● **TASK PROMPT**
Report each line of the records below that contains the word "size".

● **PROVIDED RECORDS**
>>>>
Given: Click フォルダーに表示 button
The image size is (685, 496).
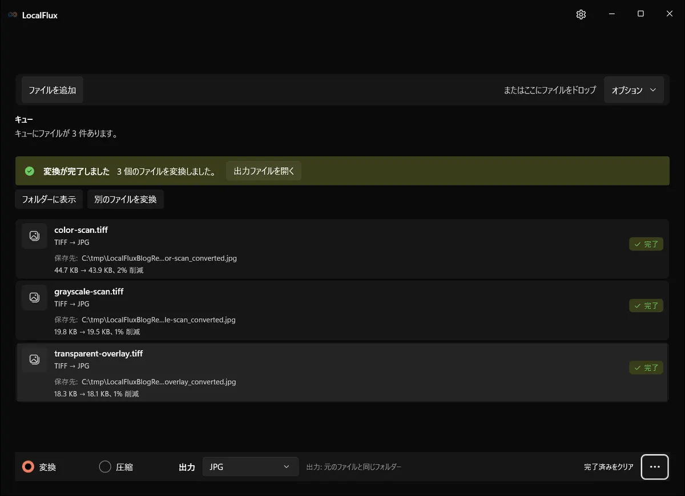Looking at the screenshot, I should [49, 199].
<<<<
>>>>
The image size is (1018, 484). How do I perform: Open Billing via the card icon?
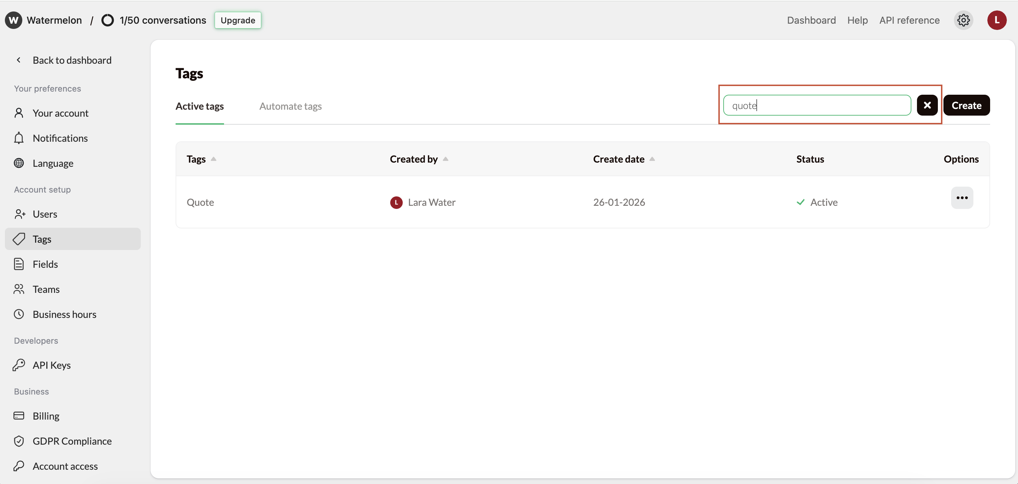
<<<<
>>>>
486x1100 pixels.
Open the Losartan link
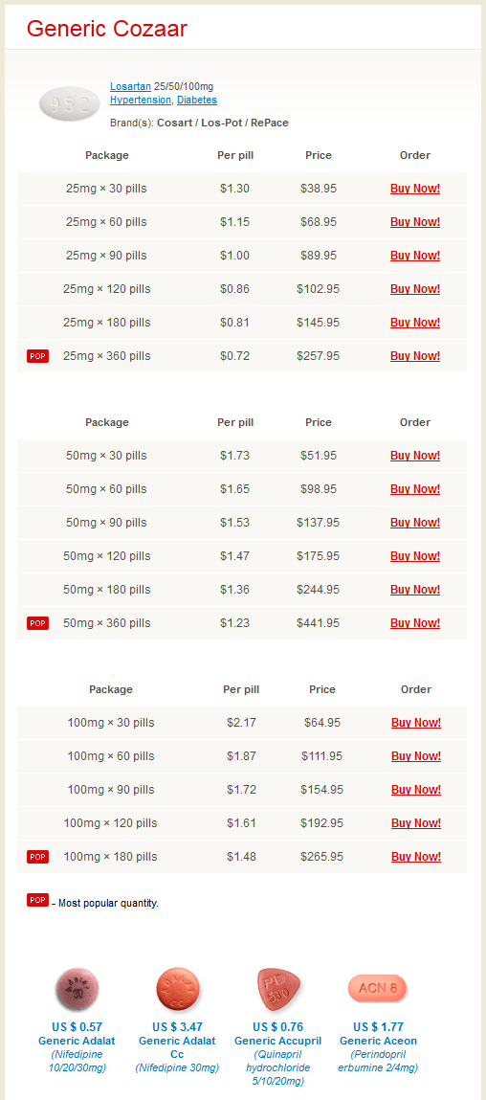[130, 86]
<<<<
● **COMPLETED EXERCISE**
The image size is (685, 496).
The image size is (1018, 484). How do I perform: Open Billing via the card icon?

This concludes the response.